I know most consider the 57 industry standard, and a good go-to mic, but put popularity and all that aside. I want to know what you think of each of them and more importantly WHY.


EDIT: industry standard and go-to mic for Micing guitar amps and snare drums. Just so I don't get flamed for making a blanket statement. :p


Davedog Mon, 03/02/2009 - 11:14

I own both. Several SM57's the newest one being about 12 years old and oldest being almost as old as they can get. I also have an i5 and since we're talking similar mics with similar uses, you might as well throw in the Audix D1 and the Beyer 201.

An argument cannot be accurately made for the use of one vs. the other without hearing the source in person and then being able to assess the need for choice.

You learn this through experience.

They are different in so many subtle ways.

Yet they are similar in as many ways.

Currently, I will put up the i5 on a rock snare that I want a bit more snap out of. If I want a bit heavier snare the 57 goes on top due to its rise in the mids. If I'm recording a natural sounding snare, the D1 or the 201 goes on. If I'm using two snare mics the D1 always goes on the bottom due to its rejection of signal from the sides and the null. It keeps the kick out of the mic in this position better than all the others.
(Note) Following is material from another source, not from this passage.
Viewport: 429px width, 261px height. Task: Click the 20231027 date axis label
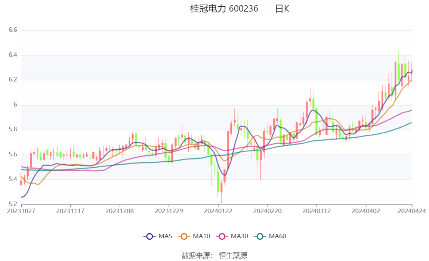pos(22,211)
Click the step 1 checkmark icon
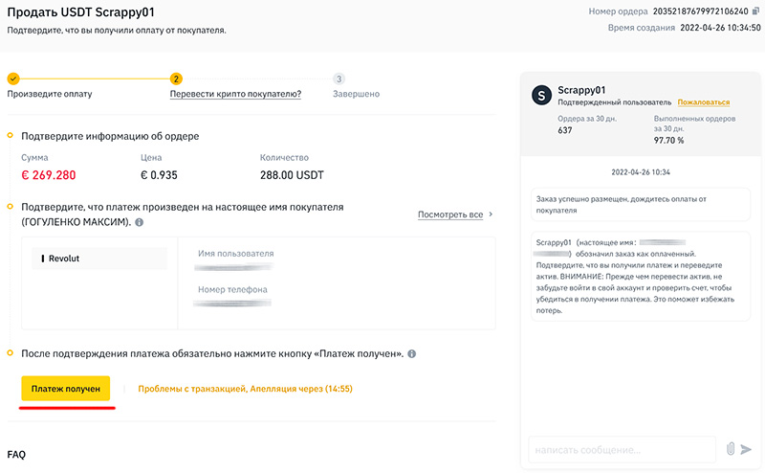Screen dimensions: 765x473 click(x=12, y=79)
I will use a 57 where I wouldnt use the i5. I dont like the i5 on electric guitars all that much. I have a very very old UnidyneIII that I use for this and this is ALL I use this particular mic on. I like 57's on guitar cabinets. I also use a variety of condensers in conjunction with the 57. There are things in the overall frequency range that the 57 just wont do. Vice-versa for ALL other mics. They dont do what the 57 does. At least not as definately.

This doesnt address the why necessarily. The 'why' for me is how they sound with particular instruments, in particular locations, for particular styles in my particular room.
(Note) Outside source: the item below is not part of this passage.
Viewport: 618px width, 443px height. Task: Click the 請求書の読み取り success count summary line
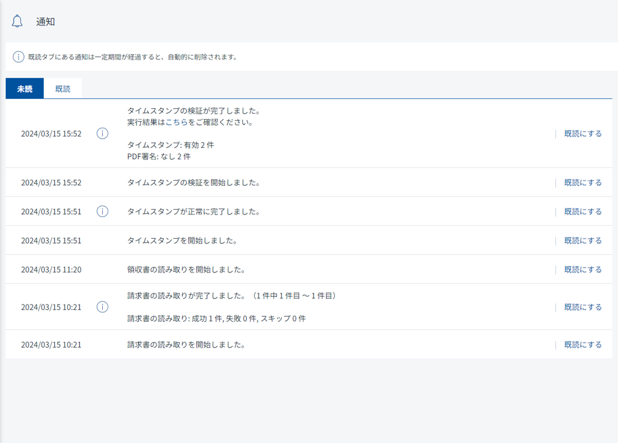(x=216, y=319)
WHY do i do this? Because I know how.

RemyRAD Mon, 03/02/2009 - 13:11

I like the sound of their D6 bass drum microphone and that's about all. I don't consider anything better than a SM57. It just compares too favorably to anything else you put it next to. Better is only better if you perceive it as better, not because some specifications tell you it's better.

I like consistency with certain things and therefore, generally prefer SM57's on most anything. I really don't like microphones with hyped high frequency response. Of course, my recording & mixing is not as bright sounding as others make theirs sound. That's not the sound I go for. More high frequency response doesn't necessarily make anything better, unless you're losing your hearing. So many have. And it really depends upon the musical genre how you approach your recordings & mixing. If you're going for that extra high-frequency airy like recordings, you're going to want a hyped high end. Old-fashioned rock-and-roll? You'll want that fatter analog 70's sound which doesn't come from hyped high frequency response. Orchestral recordings generally won't tolerate recordings made from dynamic microphones. But even that was a common practice back in the day since plenty were made with Electro-Voice RE-15's in XY. In fact I have even proved to folks that utilizing dynamic microphones such as SM57's actually sound better on Gospel choirs than anybody's deluxe condenser microphones. This is particularly important with rock-and-roll Gospel as the tighter directional patterns along with the bandwidth limitations do more in the rejection of loud drums, than trying to utilize condenser microphones on the choir. Try it, you'll like it. I had to teach this to teachers of the second-largest independent recording school in the country. I've not been impressed with the AUDIX line of microphones enough to really want any. I remember when all of the late-night TV shows were converting over to those. I couldn't figure out why? And now, what do you see again mostly on late-night TV shows? SM58 which are 57's with extra pop proofing. I mean we can all learn to sleep in chairs or standing up, but why? I don't see any need for that. What? To keep blood from pooling inside your head? Not a good enough reason for me I don't care what the test data shows. Now to figure out how to develop a mixing console that you can use in bed?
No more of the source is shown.